Work to be completed: Across the records that follow, determine how many lines contain "Live" and give only the resulting number.

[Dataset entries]
- - - - - - -
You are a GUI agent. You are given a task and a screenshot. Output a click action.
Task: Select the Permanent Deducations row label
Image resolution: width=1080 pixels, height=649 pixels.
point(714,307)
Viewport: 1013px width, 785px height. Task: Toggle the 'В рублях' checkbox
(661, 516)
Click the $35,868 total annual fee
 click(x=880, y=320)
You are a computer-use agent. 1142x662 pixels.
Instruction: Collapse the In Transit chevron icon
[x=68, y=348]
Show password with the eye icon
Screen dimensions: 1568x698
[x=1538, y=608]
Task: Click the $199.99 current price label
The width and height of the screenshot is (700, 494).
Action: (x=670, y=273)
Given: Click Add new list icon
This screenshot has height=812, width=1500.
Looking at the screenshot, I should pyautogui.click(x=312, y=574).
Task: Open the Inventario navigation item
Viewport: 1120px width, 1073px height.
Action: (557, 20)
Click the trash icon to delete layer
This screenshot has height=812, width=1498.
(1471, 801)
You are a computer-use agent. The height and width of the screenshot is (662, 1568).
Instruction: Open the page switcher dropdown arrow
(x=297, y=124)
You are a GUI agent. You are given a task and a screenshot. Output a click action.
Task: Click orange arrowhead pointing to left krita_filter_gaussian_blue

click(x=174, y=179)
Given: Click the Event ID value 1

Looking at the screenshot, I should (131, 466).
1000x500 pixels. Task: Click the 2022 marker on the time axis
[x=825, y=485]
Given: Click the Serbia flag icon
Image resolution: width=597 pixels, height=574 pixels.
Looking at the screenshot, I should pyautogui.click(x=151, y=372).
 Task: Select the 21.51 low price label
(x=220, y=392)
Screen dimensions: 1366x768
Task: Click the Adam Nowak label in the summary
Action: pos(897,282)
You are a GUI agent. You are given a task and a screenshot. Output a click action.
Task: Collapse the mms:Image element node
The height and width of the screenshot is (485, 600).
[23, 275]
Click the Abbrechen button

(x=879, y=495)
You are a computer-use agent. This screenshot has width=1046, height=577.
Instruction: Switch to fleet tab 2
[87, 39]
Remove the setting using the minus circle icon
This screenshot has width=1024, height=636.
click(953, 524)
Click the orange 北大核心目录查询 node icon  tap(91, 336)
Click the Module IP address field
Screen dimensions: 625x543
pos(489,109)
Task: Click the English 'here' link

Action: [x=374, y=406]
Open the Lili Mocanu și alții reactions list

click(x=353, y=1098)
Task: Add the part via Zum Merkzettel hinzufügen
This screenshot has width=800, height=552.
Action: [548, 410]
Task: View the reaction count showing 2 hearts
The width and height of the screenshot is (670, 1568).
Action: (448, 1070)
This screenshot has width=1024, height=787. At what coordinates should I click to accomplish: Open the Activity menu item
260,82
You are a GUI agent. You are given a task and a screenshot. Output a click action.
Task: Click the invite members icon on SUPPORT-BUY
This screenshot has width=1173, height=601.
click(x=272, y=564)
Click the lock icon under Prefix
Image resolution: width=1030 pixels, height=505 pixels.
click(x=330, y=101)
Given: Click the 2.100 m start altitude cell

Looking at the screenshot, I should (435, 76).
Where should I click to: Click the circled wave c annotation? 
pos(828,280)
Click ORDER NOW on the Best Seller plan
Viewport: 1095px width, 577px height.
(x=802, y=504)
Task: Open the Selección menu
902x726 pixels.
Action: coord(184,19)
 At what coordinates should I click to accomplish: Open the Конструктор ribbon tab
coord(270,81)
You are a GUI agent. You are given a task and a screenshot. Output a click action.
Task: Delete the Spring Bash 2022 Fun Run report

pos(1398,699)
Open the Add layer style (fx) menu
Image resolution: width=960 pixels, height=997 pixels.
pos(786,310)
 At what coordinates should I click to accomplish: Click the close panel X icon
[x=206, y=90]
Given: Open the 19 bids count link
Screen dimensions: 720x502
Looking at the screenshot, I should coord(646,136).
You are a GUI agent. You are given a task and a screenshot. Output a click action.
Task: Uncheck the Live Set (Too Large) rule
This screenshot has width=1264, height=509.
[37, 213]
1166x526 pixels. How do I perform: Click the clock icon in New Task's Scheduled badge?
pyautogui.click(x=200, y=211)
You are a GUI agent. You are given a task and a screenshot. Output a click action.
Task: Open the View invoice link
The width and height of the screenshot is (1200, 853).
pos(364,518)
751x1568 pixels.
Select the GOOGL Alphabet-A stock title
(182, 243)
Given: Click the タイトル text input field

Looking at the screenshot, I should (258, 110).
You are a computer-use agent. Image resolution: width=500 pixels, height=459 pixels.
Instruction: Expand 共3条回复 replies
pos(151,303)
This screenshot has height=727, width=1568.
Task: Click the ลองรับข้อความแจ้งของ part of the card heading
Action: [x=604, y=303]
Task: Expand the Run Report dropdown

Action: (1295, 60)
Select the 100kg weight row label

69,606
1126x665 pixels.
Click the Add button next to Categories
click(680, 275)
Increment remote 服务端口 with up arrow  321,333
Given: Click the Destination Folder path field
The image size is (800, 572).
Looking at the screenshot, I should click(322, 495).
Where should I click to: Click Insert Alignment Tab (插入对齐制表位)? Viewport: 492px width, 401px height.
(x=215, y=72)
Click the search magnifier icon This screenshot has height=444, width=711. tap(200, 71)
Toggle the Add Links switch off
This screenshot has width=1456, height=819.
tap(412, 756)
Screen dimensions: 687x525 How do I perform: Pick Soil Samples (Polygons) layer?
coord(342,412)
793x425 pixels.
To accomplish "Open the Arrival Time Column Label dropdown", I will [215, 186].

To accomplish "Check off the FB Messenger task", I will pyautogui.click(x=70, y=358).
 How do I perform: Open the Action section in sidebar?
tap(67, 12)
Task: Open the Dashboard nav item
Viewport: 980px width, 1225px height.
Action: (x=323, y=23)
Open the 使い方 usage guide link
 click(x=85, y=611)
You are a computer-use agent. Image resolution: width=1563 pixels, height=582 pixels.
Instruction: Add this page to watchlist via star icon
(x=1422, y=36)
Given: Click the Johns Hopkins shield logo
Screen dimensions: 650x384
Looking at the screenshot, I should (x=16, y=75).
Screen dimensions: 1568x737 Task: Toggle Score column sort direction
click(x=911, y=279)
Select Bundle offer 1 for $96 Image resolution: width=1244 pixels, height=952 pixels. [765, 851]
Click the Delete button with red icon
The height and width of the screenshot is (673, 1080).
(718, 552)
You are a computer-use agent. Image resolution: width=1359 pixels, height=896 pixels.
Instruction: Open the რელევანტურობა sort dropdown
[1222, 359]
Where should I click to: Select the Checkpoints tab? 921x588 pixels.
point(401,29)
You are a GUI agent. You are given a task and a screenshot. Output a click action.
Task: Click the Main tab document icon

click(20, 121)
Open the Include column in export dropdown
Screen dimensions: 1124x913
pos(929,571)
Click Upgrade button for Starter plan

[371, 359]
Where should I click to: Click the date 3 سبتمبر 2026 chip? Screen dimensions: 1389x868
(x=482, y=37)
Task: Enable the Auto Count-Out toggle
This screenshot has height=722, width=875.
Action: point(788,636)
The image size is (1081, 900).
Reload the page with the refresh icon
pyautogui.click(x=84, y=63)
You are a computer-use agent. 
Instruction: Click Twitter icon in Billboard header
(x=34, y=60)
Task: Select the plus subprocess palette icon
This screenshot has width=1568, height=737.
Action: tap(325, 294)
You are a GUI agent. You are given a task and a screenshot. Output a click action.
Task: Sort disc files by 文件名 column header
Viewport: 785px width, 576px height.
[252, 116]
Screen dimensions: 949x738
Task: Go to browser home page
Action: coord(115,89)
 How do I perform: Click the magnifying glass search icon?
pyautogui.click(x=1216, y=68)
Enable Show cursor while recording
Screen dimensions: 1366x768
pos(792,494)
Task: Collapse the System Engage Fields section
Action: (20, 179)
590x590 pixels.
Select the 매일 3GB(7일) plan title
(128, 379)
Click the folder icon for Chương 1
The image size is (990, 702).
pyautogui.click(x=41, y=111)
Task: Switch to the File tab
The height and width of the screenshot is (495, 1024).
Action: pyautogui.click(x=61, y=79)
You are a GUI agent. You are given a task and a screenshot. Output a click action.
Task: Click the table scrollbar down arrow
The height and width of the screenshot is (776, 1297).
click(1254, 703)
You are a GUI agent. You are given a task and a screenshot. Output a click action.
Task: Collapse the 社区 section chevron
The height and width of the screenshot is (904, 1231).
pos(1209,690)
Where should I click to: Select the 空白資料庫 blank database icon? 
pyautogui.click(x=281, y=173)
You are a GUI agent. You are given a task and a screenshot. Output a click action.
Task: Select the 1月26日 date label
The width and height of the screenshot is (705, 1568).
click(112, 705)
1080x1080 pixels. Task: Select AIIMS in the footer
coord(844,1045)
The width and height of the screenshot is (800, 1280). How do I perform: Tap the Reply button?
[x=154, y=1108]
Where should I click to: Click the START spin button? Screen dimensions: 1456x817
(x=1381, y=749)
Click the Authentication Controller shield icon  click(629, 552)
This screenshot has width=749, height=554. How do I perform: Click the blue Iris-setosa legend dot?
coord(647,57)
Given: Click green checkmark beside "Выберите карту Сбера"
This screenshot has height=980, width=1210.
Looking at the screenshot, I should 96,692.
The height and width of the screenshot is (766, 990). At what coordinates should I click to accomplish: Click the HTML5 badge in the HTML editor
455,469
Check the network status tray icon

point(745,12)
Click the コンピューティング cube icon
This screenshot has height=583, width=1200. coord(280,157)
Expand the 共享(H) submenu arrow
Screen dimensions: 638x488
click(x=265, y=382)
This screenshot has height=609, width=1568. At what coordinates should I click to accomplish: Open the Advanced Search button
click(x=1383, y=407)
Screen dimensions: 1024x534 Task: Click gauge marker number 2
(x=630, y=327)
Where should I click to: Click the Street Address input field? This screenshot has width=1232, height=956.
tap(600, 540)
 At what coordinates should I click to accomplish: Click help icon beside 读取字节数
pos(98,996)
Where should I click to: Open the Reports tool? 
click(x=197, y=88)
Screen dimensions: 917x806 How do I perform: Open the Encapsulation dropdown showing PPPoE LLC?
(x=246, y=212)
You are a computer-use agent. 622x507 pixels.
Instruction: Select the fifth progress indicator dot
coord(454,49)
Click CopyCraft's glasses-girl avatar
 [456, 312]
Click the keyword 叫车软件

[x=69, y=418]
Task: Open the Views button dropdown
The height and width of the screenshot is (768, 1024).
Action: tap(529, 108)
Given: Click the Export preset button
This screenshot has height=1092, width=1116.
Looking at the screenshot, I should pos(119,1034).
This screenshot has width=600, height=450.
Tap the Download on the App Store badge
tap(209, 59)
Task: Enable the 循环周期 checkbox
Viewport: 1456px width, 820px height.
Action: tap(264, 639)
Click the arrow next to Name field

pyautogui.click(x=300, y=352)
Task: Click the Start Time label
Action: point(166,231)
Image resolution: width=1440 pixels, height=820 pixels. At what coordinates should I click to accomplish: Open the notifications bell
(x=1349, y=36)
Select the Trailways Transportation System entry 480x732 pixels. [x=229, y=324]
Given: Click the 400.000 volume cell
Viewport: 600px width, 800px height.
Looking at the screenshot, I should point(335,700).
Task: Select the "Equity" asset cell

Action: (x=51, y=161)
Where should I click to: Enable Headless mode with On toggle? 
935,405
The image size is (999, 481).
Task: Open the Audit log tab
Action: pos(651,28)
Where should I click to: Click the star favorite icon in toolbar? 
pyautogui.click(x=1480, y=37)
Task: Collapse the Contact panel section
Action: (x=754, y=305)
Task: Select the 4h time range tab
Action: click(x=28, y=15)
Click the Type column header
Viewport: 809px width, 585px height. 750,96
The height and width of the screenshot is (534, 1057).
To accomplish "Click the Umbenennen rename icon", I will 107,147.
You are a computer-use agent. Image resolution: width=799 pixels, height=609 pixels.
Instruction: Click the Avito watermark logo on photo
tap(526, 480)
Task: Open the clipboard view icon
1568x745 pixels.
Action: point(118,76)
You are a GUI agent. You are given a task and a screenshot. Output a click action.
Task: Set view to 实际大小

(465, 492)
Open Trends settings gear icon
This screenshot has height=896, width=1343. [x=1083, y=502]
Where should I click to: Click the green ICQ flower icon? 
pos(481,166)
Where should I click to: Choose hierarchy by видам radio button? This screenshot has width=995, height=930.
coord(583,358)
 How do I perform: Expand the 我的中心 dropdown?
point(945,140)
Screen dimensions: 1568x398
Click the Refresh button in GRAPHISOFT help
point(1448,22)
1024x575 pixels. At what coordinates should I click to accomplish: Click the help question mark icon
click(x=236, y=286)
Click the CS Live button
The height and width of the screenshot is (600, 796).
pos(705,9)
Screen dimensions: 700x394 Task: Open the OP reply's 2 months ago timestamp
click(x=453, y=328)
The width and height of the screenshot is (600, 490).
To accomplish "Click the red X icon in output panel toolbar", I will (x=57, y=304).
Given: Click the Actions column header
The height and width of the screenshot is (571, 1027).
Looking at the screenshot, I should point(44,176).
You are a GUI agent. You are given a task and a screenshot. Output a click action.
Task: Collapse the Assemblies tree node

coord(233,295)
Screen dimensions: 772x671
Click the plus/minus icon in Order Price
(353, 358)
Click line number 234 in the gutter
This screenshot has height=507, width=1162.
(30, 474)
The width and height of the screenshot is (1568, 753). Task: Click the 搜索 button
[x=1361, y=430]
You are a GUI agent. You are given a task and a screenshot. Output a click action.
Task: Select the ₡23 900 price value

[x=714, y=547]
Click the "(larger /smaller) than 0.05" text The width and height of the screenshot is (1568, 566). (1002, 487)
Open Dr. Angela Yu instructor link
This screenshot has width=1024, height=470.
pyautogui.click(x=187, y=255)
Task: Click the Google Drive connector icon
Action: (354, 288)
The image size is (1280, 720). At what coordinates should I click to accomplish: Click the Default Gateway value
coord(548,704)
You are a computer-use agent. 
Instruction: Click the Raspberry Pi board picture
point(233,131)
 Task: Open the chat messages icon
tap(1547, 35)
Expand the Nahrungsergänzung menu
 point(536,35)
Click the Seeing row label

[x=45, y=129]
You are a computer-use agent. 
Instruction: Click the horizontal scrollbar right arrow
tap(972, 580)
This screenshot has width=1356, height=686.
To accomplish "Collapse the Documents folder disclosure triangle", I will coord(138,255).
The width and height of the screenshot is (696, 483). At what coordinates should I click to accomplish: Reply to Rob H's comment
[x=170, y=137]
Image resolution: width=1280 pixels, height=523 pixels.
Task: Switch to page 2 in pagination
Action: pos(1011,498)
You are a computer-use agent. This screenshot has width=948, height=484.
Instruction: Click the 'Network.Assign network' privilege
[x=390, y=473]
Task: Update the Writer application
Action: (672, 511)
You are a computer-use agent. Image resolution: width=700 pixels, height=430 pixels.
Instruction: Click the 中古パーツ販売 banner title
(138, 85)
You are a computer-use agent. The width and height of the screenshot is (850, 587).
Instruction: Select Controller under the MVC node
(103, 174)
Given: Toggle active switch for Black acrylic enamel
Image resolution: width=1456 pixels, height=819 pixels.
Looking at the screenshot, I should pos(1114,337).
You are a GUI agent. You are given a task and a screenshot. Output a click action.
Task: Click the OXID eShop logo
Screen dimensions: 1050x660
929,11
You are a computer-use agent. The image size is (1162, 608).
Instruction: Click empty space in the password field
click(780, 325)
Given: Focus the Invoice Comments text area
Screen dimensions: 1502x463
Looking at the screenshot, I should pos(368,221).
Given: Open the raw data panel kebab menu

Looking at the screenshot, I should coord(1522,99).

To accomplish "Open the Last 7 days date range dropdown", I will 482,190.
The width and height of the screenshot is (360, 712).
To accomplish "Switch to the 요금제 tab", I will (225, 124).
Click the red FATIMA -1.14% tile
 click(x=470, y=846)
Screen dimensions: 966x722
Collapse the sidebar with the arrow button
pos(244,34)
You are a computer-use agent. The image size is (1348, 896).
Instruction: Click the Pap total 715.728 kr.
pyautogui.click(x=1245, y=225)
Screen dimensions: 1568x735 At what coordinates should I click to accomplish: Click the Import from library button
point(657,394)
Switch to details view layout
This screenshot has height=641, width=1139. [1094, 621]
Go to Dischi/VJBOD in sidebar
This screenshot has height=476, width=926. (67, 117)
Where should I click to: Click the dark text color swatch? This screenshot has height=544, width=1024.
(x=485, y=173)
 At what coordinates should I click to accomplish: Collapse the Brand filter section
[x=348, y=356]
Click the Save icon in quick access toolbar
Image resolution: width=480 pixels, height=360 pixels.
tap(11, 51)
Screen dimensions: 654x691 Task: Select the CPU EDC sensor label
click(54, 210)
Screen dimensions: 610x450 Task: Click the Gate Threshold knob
- - - - - - -
Response to the task: 2